First shade of brown: dead grass

Brunettes giving up

Lying prone in parks.

Second shade of brown:

Outdoor metals

Prisoners of iron oxide

And empty museums. 

Dark second skins grew and spread

Into scar tissue.

Third shade of brown: the enemy itself-

The Iowa River.

Now the color of

Everything that wasn’t supposed to be there.

A tree lay on its side: roots unable to grapple

Earth aid.

Brown: the color of death.

Smell is alive and well.

So much dankness.  Which sounds like stank.

Being green is too much work.

The sun, so uncaring.

 

by Jennifer MacBain-Stephens

 

Jennifer MacBain-Stephens is an emerging poet who was recently published in Issue #10 of Superstition Review and has poems forthcoming in Emerge Literary Journal , Red Savina Review, Foliate Oak Literary Magazine and The Apeiron Review.

Sara Clancy

mid century

 

novelty shifts the angle

of what passed for innovation

and libels the new millennium

in shades of modern avocado

and simple teak

 

what was a keen nostalgia

for an egg shaped elegance

and those clean primary

reds is now a blink

in the machinery of connection

 

a paper lantern nodding yellow

concessions to the exposed

beam of your adolescence

 

as if lighting up all that spent

relish will leave you no choice

but to lean into the pecan wood

console and lift the sound arm

 

to retire that wall of 33⅓

memos to yourself

track by track

  

Haunt Me

 

Half a century gone

and the Ouija board is still

uncertain. As if the whole

neighborhood of ghosts

traversed my geographic

map from outset to reason,

exiting its own expired alphabet.

  

Power of Attorney

 

I don’t think we should speak

until I can shore up my resolve

against the optimism that rides

 

me like a shadow, loots my own good

sense and folds a feeble charm

into my reply. This repudiation

 

is overdue, but what should ring

like iron truth pitched against your latest epic

fable falls to a silent incantation,

 

a hiss in the apparatus

of our conversation, a grace note harmony

to the myth you love to repeat.

 

That you now hold the lady in the tower

is new to both of us and though I cannot weave

her escape into any believable advantage, I see

 

now that you are a fairy come to defraud me

in both worlds and I must be Switzerland,

chilly, dispassionate and unarmed.

 

by Sara Clancy

 

Sara Clancy is from Philadelphia and graduated from the writer’s program at the University of Wisconsin long ago. Among other places, her poems have appeared in The Madison Review, The Smoking Poet, Untitled Country Review, Owen Wister Review, Pale Horse Review and Houseboat, where she was a featured poet. She lives in the Desert Southwest with her husband, their dog and a 21 year old goldfish named Darryl.

Carnival in Berlin

“Anything goes tonight, my girl. Come on,

have another. What are we here for, dear lady?

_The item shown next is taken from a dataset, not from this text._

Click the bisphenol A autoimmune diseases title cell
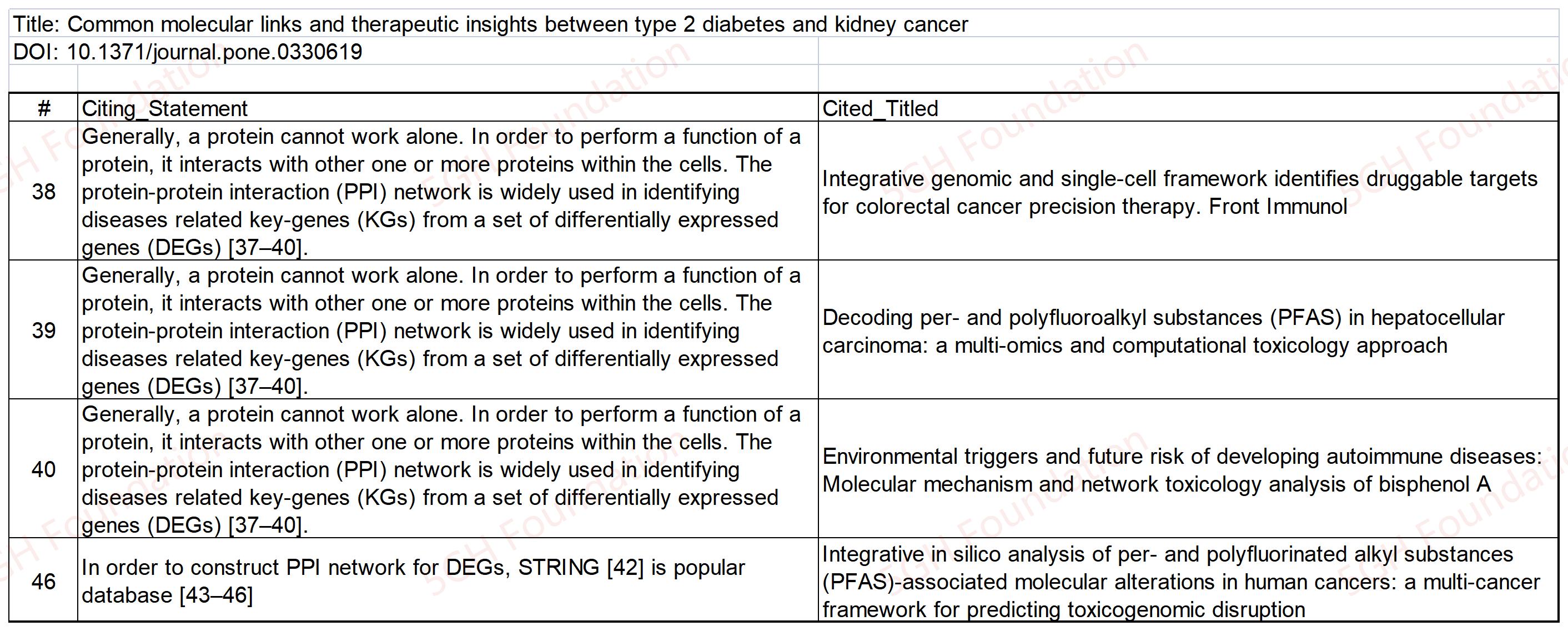This screenshot has height=631, width=1568. [x=1187, y=469]
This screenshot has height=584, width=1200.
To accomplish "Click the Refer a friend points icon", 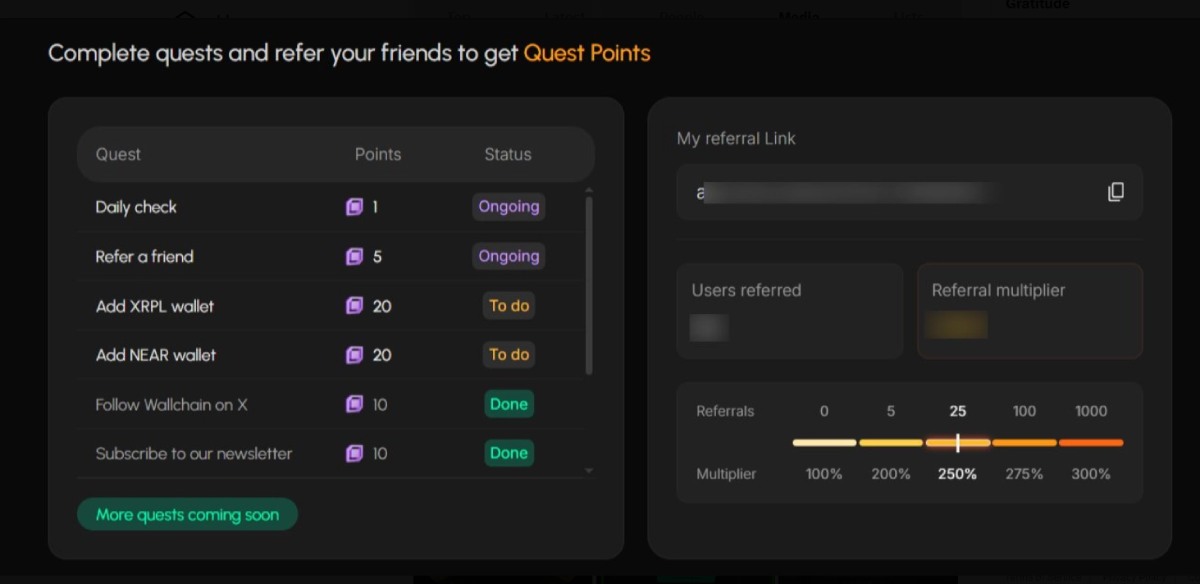I will (354, 257).
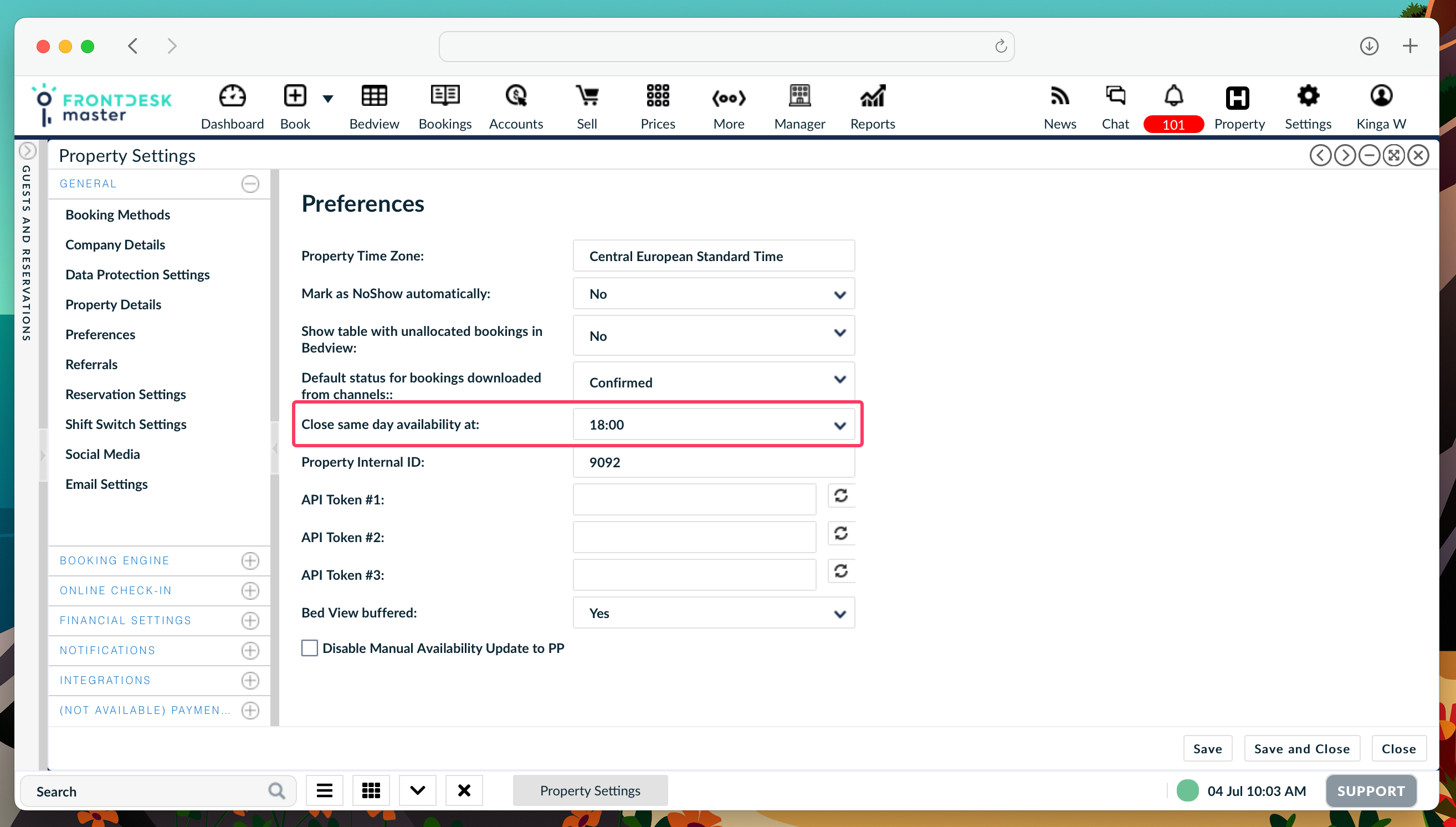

Copulation is the only philosophy and

carnival its enabler. If you promise

not to move I’ll get you another flute

of champagne. My dear, we can leave.

I know a charming place just behind

Hackescher Markt. This is Berlin, you know.”

 

A Pierrot sways against the door frame,

stares drunken desire, mouth bent

into predator’s disappointment,

leans over the railing and vomits the first half

of an unsuccessful night.

 

Endless festing before Ash Wednesday –

nights of excess. The windows drip

yellow light and blue notes.

A tall Columbine clatters down the stairs

wrapped in a cape made from starlight.

 

She is running now, her high heels impeding

a fast getaway, her tracks clearly visible

in the first snow. No taxis anywhere.

 

She slips and slides towards the snow-decked

fire hydrant, its plump little arms outstretched

in a gesture of expectation. As her head

cracks open like a ripe fruit broken,

her purse spills condoms and pepper spray.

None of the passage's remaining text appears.